La meilleure solution n'est pas forcément celle qui obtient le score le plus haut sur une démonstration. C'est celle qui reste maintenable, explicable et acceptable par les utilisateurs. En entreprise, la confiance opérationnelle compte autant que la performance brute.

La gouvernance documentaire, condition de réussite

Pour le RAG, la qualité de la documentation devient une responsabilité opérationnelle. Quelqu'un doit décider quelles sources sont officielles, quelles pages sont obsolètes, quelles versions doivent être archivées et quelles équipes peuvent accéder à quoi.

Cette gouvernance n'a pas besoin d'être lourde. Elle peut commencer par un inventaire des sources, un propriétaire par dossier, une fréquence de revue et quelques règles de nommage. Mais sans ce minimum, l'agent finit par refléter le désordre documentaire.

Le fine-tuning demande une gouvernance différente : gestion des exemples, validation des sorties attendues, versionnement des jeux de données et suivi des performances. Dans les deux cas, l'architecture IA révèle la maturité des connaissances internes. C'est une contrainte, mais aussi une occasion d'améliorer durablement l'organisation.

Conclusion : partir du besoin, pas du mot-clé technique

RAG et fine-tuning sont deux réponses possibles, mais le bon point de départ reste le workflow. Si l'enjeu est de retrouver et citer une information interne, le RAG s'impose souvent. Si l'enjeu est de reproduire un comportement stable à grande échelle, le fine-tuning peut devenir utile.


Questions fréquentes

Que veut dire RAG ?

RAG signifie retrieval augmented generation. Le modèle reçoit des extraits de documents pertinents au moment de générer sa réponse.

Que veut dire fine-tuning ?

Le fine-tuning consiste à entraîner davantage un modèle sur des exemples pour orienter son comportement ou ses sorties.

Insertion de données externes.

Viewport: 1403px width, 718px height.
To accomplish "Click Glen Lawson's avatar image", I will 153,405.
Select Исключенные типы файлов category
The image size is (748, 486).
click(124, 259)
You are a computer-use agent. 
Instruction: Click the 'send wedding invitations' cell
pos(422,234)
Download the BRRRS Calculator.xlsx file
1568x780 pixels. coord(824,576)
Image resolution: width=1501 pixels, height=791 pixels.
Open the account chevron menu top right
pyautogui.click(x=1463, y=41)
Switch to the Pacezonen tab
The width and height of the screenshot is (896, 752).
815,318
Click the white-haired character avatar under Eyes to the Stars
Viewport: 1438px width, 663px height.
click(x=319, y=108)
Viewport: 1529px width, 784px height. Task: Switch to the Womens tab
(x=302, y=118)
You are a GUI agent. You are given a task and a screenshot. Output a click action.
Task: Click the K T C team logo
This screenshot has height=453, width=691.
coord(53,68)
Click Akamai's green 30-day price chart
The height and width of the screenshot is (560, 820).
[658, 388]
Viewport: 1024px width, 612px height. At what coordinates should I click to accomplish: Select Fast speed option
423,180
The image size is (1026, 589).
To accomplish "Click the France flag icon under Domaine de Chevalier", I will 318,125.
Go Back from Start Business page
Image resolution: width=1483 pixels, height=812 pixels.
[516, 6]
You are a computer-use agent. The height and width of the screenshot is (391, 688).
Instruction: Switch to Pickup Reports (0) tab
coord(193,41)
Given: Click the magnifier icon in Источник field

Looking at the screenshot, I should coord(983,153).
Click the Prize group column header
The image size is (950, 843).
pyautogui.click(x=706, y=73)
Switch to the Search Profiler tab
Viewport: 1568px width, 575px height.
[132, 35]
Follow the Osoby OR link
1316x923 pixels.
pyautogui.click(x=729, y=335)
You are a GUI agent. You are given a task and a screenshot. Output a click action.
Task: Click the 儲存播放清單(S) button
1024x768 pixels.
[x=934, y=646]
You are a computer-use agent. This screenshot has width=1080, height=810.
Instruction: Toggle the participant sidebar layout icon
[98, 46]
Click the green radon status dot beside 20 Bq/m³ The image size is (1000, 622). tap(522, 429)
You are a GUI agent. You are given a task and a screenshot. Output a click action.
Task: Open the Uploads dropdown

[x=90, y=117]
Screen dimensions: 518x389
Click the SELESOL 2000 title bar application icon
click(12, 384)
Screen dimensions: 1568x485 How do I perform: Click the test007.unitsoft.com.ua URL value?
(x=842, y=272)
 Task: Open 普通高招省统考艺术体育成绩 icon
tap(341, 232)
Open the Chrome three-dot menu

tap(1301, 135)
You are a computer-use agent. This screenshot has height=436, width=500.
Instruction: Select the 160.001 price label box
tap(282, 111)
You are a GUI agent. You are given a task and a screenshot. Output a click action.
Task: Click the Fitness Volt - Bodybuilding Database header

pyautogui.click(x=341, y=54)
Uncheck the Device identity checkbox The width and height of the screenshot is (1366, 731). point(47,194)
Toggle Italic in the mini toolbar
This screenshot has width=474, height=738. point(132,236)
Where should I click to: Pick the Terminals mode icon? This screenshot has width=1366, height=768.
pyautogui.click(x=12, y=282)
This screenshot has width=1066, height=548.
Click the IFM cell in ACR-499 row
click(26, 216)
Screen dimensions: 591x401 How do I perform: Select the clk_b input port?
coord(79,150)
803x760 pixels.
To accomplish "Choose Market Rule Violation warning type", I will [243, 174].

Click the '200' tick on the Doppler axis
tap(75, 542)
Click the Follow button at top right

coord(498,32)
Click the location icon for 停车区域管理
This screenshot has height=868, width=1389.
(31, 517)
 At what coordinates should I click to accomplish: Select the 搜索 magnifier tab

Le RAG apprend-il mes documents au modèle ?

Non. Les documents sont recherchés et fournis au modèle au moment de la question. Ils ne modifient pas les poids du modèle.

Le fine-tuning est-il nécessaire pour une base documentaire ?

Pas en général. Pour répondre à partir de documents internes qui évoluent, le RAG est souvent plus adapté.

Quelle approche permet de citer les sources ?

Le RAG, car il récupère des passages précis et peut afficher les documents utilisés pour répondre.

Quelle approche est la plus rapide à tester ?

Le RAG est souvent plus rapide pour un premier pilote, à condition que les documents soient accessibles et suffisamment propres.

Le fine-tuning réduit-il toujours les coûts ?

Non. Il peut aider dans certains cas répétitifs, mais il ajoute aussi un coût de préparation, d’évaluation et de maintenance.

Peut-on utiliser RAG et fine-tuning ensemble ?

Oui, mais il vaut mieux le faire après avoir prouvé la valeur du cas d’usage avec une architecture plus simple.

Comment choisir objectivement ?

Définissez le type de connaissance, la fréquence de mise à jour, le besoin de sources, le volume d’exemples validés et la métrique de succès.

Quel accompagnement demander ?

Un cadrage technique et métier permet d’éviter de choisir une architecture trop complexe ou mal alignée avec le besoin réel.